====== Excerpt provided

If it all feels familiar, well, that’s exactly the point.


“Part of this is related to wanting a sure thing,” Klein says. “If you know that a certain character or story or cinematic universe is already popular and accepted in an audience that you want to target, then it’s kind of a no-brainer to do again.”


“If it’s your intellectual property, you’ll want to make as many products out of that as you can, exploit it as much as possible or as much as the audience will allow you to,” she adds. In short, “it’s a financial model that works well for studios.”


What would happen to Hollywood if the kind of films topping the box office charts suddenly lost their audience? Could the studio model implode?


“It’s certainly possible,” Perren says. “My suspicion is that they’ll just pivot to other types of franchises and dig deeper into their libraries for things that have gathered a little dust,” as Paramount did recently on Top Gun: Maverick.


According to Stevens, “The show has to go on—there’s so much money at this point in that atmosphere” that the idea of studios changing their current strategy is unlikely, despite some criticism from fans, critics and creators alike. “I can’t imagine in California what would happen if something were to happen to Marvel.”


Klein agrees. “Overall, I don’t see Hollywood’s reliance on multiplied texts—texts that are repeating things we’ve seen and watched before—I don’t see that really ever changing. I think that’s just how it works.”


Who’s Squeezed Out?

============
====== Data

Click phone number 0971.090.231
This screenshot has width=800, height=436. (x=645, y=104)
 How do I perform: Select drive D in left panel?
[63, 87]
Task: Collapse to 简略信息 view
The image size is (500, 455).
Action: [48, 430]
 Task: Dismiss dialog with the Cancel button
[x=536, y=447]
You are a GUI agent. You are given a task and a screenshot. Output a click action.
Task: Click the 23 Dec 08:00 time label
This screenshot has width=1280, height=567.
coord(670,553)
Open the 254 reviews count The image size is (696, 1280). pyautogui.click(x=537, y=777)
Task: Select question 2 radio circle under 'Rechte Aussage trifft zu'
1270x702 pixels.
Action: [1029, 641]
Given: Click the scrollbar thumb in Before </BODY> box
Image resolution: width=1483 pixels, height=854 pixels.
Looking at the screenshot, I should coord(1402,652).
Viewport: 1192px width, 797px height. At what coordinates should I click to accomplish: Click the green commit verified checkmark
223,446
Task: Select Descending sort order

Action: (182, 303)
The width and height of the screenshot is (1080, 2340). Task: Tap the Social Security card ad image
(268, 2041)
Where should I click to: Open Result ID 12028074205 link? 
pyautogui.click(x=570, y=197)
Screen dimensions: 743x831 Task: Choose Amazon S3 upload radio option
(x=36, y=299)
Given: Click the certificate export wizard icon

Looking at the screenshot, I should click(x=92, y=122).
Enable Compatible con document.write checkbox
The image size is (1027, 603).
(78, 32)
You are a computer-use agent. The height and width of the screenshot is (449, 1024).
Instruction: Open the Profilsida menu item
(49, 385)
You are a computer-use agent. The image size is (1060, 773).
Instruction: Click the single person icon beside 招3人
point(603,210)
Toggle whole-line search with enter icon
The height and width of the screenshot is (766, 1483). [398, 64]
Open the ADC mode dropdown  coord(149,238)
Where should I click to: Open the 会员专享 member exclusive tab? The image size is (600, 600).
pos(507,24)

============

▶ [Exercise requirements]
Continue the article above on Hollywood's reliance on franchises and sequels, starting with the section under its last heading, "Who’s Squeezed Out?"

▶ [Output]
Back to those Top 100 grossing films of all time. The list looks eerily similar to the top-budgeted films of all time. The No. 2 top grosser, Avengers: Endgame, had a reported production budget of nearly $400 million, capping a building trend of blockbuster Hollywood movies with budgets upward of $100-300 million.


What’s discernibly missing from the list of top grossers are films with small and mid-sized budgets. And there are almost no non-English language films in sight.


The teen-targeted fare, superhero franchises, event movies and family films filling theaters often explode with action and effects that command a big screen. As the aerial coordinator on summer blockbuster Top Gun: Maverick told The Hollywood Reporter in May, movies like this are “built” to be seen on a “massive screen”—“It’s the only way you’re going to get that visceral thrill ride.”


In contrast, small and mid-sized, character-driven and international movies with more narrative nuance and less action might play just as well on a small screen. At least, that seems to be the logic of theaters struggling to attract audiences, especially post-pandemic when global box office revenues were widely reported to have dropped 50% from 2019 to 2021.


Commentators and international producers have looked at streaming platforms—particularly “independents” such as Netflix, Amazon Prime Video and Apple TV+—as potential saviors for small, mid-sized and international movies.


Ted Sarandos, Netflix’s co-CEO and chief content officer, suggested in an April 19 call with investors that producers and filmmakers around the world can be more “risk-tolerant” with the streamer’s backing, which “creates an ecosystem for something like Squid Game or for like a Lupin or La Casa de Papel [Money Heist] to exist.”

Yet that may be changing. Netflix has had to cut back this year after a poor first-quarter earnings report, and smaller productions could get the ax. On that very call, Sarandos pointed specifically to the streamer’s success with “big movies” such as Don’t Look Up, Red Notice and The Adam Project.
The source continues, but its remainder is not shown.